2. ‘Rich Flex’ by Drake & 21 Savage - and this is the last one, the one that is actually getting a radio push - and what do you know, it sucks too! I know some people are trying to make the ‘21 can you do something for me’ as a faintly ironic TikTok meme, but there’s no menace to setting it up after Young Nudy’s intro and the distorted sample - instead you get this watery, faux-gothic warble as the leaden percussion slides in that doesn’t sell me on atmosphere at all. Of course what 21 actually delivers is an interpolation of Megan Thee Stallion’s ‘Savage’ along with the second reference to not having sex with a girl on her period, instead wanting blowjobs, and then a clunky beat switch into Drake with some truly abysmal offkey rapping to open his verse. And said verse is mostly fine - a few of the acronyms are clever, the gang and number references are decent - but the line that killed the verse for me was ‘I’m steady pushin p, you pushing PTSD’. So not only are you sticking to a bad meme from Gunna that was dead at least six months ago, and flipping on the best song from your partner on this album, you’re once again exposing how much of a hypocritical privileged rapper you are in the scene today. I’ve spoken at length in this series how the violence and psychological trauma those kids have to live in their rhymes, even if I don’t like the music I can empathize for the escape they seek; this is scornfully deriding that while all over this album perpetuating the same brand of violence; fuck off with that shit.
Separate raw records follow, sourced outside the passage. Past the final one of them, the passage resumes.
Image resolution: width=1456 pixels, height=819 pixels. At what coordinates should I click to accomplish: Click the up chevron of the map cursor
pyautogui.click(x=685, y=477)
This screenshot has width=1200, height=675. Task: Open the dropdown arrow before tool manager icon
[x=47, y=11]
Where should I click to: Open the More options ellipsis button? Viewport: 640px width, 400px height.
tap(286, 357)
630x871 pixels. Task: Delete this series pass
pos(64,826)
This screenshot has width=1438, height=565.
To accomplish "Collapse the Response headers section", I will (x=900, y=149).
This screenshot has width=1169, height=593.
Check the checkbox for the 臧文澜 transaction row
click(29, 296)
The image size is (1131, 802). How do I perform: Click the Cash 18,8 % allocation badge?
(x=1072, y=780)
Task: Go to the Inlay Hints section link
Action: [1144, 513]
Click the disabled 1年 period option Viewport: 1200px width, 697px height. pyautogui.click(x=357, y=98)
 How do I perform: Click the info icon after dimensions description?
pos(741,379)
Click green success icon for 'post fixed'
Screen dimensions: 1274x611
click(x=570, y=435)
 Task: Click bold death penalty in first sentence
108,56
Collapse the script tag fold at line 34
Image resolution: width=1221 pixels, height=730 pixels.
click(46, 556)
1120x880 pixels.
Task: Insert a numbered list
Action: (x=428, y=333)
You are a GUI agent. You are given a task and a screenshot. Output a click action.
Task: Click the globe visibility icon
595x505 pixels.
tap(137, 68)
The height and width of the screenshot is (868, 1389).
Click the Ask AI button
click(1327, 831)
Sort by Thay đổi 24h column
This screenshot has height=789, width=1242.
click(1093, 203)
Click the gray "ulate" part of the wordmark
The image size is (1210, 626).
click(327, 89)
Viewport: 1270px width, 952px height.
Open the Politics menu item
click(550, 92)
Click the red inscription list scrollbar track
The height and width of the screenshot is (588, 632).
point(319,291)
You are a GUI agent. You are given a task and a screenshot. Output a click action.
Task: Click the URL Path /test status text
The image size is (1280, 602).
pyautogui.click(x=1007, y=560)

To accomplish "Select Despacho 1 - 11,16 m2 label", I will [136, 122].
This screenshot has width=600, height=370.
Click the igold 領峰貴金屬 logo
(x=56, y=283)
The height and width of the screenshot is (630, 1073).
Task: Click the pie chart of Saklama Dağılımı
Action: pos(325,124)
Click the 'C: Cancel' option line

And yeah, Drake and 21 are absolutely getting the worst of this week: I’m thinking ‘Circo Loco’ for the worst spot, with Dishonourable Mention as a tie between ‘Rich Flex’ and ‘BackOutsideBoyz’ with just Drake. Best of the week… I’m giving it to 21 Savage for ‘3AM In Glenwood’ - it’s got problems, but it’s at least decent, with Honourable Mention to ‘My Mind & Me’ by Selena Gomez, which is nowhere near as bad as some have made it out to be, especially this week. It can only get better going forward, right?